Babys und Backpacker

image

Die Studienzeit soll man gut nutzen: Mit Reisen, bevor es zu spät ist und man mit Arbeit, Ehe oder Familie eingespannt ist. Oder mit Kindern, solange man noch frei über seine Zeiteinteilung verfügen kann. Und wenn man nichts davon unternimmt?

Gerade sind wir gekommen, da sollen wir schon wieder gehen. „Se van“, sagt meine kolumbianische Spanischlehrerin, „Gehen Sie!“ Das bedeutet nicht, dass sie uns aus dem Kurs schmeißen möchte. Nein, nur aus dem Land. Wir sollen alle in ferne Länder, solange wir noch können. Am besten sofort. Denn später geht das nicht mehr. Dann sind wir verheiratet – mit Jobs oder Menschen – oder haben gar Kinder. Dann ist die Chance vorbei und wir trauern in Lehnstühlen den Erfahrungen hinterher, die wir nie gemacht haben.

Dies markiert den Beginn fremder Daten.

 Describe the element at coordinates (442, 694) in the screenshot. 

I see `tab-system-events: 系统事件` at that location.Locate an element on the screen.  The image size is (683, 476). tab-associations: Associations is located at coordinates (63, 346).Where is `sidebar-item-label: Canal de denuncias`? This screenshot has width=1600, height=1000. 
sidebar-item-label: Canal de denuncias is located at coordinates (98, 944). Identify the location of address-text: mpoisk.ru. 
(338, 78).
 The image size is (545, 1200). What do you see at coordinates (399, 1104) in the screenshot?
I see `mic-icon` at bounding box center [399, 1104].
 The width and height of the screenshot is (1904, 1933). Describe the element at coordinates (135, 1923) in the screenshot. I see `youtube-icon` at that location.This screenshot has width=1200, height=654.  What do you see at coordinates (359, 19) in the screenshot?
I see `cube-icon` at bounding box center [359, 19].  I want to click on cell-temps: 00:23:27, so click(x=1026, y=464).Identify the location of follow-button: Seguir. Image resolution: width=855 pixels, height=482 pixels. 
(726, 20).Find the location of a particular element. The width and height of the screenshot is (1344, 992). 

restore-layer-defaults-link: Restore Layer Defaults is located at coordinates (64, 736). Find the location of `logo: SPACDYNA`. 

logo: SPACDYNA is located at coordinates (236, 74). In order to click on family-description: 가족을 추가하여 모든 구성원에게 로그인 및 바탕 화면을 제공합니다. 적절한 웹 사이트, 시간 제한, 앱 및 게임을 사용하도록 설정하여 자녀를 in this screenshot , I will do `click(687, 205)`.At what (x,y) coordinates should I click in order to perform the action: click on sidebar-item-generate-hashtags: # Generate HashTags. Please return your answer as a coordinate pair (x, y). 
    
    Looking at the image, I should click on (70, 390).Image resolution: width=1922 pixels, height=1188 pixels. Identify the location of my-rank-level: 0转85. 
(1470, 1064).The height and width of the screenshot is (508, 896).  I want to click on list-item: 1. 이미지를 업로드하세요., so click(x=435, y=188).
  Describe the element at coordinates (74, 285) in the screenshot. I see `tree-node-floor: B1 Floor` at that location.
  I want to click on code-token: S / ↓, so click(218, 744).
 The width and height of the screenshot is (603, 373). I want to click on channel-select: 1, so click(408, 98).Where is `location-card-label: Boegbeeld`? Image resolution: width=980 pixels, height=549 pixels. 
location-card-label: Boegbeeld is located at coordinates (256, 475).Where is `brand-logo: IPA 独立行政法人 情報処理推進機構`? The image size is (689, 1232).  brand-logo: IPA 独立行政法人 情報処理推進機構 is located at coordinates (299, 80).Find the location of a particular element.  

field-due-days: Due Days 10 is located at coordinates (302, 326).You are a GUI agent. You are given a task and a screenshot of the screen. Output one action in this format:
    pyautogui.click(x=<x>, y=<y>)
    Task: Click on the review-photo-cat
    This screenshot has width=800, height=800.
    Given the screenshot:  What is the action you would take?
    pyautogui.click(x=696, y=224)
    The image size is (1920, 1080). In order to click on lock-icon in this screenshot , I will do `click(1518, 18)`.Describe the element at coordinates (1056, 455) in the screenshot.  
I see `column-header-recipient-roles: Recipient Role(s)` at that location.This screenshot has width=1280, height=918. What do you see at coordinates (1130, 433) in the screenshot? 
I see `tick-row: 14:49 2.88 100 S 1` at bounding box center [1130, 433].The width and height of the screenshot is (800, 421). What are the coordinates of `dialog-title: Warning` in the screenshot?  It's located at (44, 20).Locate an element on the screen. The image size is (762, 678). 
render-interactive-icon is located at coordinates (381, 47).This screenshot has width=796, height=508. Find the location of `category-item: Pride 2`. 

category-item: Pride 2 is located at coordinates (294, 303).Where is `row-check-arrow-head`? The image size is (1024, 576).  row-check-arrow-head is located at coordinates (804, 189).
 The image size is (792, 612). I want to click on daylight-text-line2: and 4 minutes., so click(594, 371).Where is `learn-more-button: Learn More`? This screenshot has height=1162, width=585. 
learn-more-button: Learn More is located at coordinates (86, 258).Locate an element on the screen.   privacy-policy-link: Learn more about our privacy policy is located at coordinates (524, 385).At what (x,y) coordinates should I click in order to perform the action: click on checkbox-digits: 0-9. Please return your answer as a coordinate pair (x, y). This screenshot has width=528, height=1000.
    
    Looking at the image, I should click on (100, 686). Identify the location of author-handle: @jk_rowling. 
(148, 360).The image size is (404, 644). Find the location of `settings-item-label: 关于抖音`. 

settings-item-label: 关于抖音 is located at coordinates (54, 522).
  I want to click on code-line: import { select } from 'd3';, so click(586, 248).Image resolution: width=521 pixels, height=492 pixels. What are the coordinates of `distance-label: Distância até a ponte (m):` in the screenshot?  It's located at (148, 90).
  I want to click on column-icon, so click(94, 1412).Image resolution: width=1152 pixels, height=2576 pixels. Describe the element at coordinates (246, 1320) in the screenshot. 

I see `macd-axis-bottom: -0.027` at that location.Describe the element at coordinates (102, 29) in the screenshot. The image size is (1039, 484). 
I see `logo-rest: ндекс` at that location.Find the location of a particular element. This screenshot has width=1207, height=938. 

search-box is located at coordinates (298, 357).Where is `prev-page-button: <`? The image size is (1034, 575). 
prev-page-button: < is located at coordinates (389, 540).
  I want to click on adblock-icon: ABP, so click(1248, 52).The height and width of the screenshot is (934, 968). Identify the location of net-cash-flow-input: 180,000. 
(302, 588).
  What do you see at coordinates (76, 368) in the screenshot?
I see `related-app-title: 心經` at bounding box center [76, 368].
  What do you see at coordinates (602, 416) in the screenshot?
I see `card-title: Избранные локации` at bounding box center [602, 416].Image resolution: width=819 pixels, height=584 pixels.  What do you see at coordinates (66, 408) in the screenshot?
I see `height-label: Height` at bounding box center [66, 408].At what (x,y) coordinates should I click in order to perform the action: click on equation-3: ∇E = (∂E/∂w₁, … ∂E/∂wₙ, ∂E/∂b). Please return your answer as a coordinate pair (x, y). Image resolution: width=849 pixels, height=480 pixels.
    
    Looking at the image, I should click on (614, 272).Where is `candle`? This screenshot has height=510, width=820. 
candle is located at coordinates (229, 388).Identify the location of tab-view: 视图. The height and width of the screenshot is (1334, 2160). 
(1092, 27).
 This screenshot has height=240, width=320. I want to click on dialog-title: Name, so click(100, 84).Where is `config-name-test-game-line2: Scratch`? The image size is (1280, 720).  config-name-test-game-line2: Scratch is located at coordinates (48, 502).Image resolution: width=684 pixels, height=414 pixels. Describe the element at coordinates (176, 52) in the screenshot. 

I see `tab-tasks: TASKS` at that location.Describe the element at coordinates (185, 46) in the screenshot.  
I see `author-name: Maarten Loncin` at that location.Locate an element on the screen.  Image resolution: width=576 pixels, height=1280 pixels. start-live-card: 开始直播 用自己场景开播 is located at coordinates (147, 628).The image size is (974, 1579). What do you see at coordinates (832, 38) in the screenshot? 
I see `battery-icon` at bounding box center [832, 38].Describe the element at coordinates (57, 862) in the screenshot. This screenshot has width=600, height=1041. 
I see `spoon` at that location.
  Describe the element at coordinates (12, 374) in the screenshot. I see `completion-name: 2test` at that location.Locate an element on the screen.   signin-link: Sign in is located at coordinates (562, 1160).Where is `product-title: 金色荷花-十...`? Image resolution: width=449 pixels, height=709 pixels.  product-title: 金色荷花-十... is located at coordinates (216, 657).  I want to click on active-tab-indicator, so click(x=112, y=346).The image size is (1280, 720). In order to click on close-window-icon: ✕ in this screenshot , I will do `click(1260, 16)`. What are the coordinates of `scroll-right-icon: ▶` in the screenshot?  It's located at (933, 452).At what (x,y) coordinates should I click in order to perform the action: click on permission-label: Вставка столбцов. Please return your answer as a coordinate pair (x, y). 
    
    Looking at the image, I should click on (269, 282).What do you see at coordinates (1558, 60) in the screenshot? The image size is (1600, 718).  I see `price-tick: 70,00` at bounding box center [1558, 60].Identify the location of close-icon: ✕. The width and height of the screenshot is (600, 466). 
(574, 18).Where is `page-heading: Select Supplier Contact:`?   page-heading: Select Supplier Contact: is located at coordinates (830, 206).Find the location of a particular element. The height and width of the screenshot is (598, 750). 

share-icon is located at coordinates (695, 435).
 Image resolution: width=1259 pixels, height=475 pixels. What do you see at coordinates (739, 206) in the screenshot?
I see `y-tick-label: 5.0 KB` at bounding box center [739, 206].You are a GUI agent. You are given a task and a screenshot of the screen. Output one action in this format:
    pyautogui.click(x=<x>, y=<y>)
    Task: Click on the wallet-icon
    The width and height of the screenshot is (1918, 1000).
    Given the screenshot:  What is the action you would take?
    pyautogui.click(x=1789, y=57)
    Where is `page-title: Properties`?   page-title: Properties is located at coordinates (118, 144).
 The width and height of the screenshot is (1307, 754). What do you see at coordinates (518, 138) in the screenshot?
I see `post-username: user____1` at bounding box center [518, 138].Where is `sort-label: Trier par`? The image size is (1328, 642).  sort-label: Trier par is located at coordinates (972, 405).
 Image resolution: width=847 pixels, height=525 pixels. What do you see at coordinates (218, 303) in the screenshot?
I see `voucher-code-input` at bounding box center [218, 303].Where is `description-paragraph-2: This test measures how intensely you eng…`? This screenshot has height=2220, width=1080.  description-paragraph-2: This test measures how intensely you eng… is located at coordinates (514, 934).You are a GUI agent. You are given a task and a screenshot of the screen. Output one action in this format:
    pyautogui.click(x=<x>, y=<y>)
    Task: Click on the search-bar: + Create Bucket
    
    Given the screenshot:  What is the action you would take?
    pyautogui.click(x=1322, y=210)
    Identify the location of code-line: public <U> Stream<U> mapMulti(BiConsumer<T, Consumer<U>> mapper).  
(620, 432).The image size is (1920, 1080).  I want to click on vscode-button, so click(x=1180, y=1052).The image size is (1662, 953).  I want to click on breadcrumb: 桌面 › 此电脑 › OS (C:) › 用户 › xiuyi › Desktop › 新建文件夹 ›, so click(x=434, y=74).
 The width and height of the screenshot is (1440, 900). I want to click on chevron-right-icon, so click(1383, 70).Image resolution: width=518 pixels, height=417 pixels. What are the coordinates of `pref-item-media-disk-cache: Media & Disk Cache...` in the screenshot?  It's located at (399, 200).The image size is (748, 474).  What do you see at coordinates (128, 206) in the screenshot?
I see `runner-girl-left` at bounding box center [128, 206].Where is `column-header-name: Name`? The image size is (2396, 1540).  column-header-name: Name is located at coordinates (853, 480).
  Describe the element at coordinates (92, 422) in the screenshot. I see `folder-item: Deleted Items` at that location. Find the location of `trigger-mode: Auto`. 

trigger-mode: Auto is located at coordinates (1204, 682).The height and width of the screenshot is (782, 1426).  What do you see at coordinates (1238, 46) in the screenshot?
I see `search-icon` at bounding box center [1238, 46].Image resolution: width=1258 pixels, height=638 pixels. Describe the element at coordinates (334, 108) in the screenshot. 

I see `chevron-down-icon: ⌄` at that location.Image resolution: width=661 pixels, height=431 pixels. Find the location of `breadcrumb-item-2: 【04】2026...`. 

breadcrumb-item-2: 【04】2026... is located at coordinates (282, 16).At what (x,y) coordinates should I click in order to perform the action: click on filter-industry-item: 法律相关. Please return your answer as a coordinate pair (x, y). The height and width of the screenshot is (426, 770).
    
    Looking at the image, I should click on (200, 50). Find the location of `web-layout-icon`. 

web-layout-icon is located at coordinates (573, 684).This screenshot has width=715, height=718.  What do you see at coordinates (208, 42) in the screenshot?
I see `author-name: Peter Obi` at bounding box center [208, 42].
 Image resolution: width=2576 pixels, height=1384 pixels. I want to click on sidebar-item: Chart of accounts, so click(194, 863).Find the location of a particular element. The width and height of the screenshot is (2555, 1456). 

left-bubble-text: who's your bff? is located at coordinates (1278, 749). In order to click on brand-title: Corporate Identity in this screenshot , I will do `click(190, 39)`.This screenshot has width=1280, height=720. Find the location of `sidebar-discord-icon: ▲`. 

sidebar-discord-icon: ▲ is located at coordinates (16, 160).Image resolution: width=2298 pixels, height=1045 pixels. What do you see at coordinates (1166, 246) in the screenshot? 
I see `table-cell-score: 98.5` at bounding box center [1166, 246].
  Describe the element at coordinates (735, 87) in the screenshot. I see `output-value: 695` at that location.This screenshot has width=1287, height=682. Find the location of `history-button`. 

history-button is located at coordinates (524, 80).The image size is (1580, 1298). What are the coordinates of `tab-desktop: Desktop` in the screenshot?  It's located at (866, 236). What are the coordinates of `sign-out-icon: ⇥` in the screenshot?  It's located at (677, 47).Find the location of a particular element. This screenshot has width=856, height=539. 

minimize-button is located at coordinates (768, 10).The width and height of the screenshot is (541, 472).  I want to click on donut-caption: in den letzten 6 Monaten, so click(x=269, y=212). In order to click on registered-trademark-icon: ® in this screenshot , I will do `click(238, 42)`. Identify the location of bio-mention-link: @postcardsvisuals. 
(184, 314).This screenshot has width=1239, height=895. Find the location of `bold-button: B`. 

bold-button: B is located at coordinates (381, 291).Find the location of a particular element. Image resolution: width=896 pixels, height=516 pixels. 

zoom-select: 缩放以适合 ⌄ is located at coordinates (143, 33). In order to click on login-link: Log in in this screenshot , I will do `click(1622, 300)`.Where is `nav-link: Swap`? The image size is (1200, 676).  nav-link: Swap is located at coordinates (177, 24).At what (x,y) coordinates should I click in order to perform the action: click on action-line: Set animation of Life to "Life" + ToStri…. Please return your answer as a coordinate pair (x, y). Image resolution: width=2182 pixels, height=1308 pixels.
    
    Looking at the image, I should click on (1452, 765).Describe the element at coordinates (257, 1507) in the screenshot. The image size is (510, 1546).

Apropos Erfahrungen, die ich noch nicht gemacht habe: Vor meinem Weltliteraturkurs erfahre ich, dass das Bäuchlein einer Kommilitonin nicht durch Schokotorte verursacht wurde. Es bewegt sich schon, sagt sie. 500 Gramm wiegt es, wie ein Pfund Butter im Uterus. Die Mädchen um sie herum quieken euphorisch und beginnen nach Geburtstermin, Name und Geschlecht zu fragen. Nur Mariella, die rechts von der werdenden Mutter sitzt, wirft mir heimlich einen verstörten Blick zu. Ich erwidere ihn, als Mama in spe erklärt, dass sie vorhat, in Zwei-Jahres-Abständen bis zum Alter von 30 Jahren mit den Kindern durch zu sein (damit meint sie die Erzeugung und nicht die Aufzucht ihres Nachwuchses – ich habe nachgefragt). Das Studium ist einfach der ideale Zeitpunkt fürs Kinderkriegen, sagt sie: Jetzt kann man sich die Arbeitszeit frei einteilen und später sind die Kinder alt genug, um sie mit der Karriere zu vereinbaren. Dann kann man nach der Arbeit im Lehnstuhl sitzen und den Zwei-Jahres-Abstands-Kindern beim Spielen zusehen. Darüber vergisst man sogar, den verpassten Fahrten in bolivianischen Bussen nachzutrauern.

Um das klarzustellen: Weder an Babys noch an Backpacking ist etwas auszusetzen. Das ist jedes für sich eine gute Sache. Wahrscheinlich sind die Erfahrungen sogar so gewinnbringend, dass davon Betroffene übersehen, wie unangenehm es ist, vorgerechnet zu bekommen, dass man Kinder und Reisen jetzt machen sollte. Denn dann trauert man verpassten Gegenwarten hinterher, für die es, so die Prophezeiung, in der Zukunft zu spät sein wird. Susanne Krause

Jugend: Das bedeutet Nestflucht. Raus aus der elterlichen Einbauküche, rein ins Leben. Nur dauert es dann nicht lange, bis man sich einen Pürierstab zum Geburtstag wünscht – oder Sehnsucht nach Mamas Gulasch hat. Eine Kolumne über das Zuhause, was auch immer das sein mag. „Bei Krause zu Hause“ erscheint im Wechsel mit der Kolumne „Beziehungsweise“.

image

Geboren in der östlichsten Stadt Deutschlands, aufgewachsen in der oberbayrischen Provinz: Susanne Krause musste sich schon früh damit auseinandersetzen, wo eigentlich ihre Heimat ist – etwa wenn die bayrischen Kinder wissen wollten, was sie für eine Sprache spreche und wo „dieses Hochdeutschland“ sei.